As someone who seen lot's of bug reports like "my network device stops
working, nothing in dmesg", or like "my network device stops working,
there is NETDEV WATCHDOG: eth0 (r8169): transmit queue 0 timed out in
dmesg" (what is nothing but useful information), I do no think this is
overengineered or bloaty. I could agree for "not the right place", but
even if the error would be reported by upper layers, exact reason of
the problem will be unknown. Regarding lower layers, I don't think iommu
or other dma code print warning with calltrace in case of failure.
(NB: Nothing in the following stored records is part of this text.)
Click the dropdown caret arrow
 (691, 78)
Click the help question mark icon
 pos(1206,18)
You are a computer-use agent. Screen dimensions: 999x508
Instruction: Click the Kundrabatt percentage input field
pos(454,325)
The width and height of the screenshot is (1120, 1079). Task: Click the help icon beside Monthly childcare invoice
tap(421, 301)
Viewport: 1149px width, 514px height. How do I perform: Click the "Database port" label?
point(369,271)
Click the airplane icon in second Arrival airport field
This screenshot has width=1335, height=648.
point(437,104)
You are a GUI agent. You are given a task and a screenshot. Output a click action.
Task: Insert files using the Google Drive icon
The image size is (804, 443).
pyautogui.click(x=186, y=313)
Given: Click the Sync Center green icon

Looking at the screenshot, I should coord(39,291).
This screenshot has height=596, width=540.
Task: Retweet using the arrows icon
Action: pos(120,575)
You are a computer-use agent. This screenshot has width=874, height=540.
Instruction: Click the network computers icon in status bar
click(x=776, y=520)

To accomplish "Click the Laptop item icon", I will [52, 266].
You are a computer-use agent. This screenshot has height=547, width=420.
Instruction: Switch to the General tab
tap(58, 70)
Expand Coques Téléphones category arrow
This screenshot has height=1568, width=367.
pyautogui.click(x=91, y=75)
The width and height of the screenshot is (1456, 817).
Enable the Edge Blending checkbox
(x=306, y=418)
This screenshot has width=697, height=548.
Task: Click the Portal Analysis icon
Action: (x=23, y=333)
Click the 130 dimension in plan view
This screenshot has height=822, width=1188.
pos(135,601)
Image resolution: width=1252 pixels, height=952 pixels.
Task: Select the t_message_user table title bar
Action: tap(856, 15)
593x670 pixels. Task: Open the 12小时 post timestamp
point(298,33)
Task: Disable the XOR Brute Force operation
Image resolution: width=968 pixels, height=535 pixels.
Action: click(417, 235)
> The Tx stats are kept up-to-date : Tx failure will go along a Tx drop
> stat increase.

In current implementation, I stop tx queue on dma errors, if that
happens the queue can never be started again. I will probably change
that as you suggest not returning NETDEV_TX_BUSY, stopping the queue
is also wrong. But I would like to keep this error messages, perhaps
after adding net_ratelimit() check.
 
> Regarding a mapping failure in the Rx path, either it will behave as
> an allocation failure at open / resume time -

Still it's worth to know exact reason of failure.

> and I have no idea how
> the user will recover - or it will happen during a Rx ring refill.

ifconfig eth0 down/up or reloading module

Stanislaw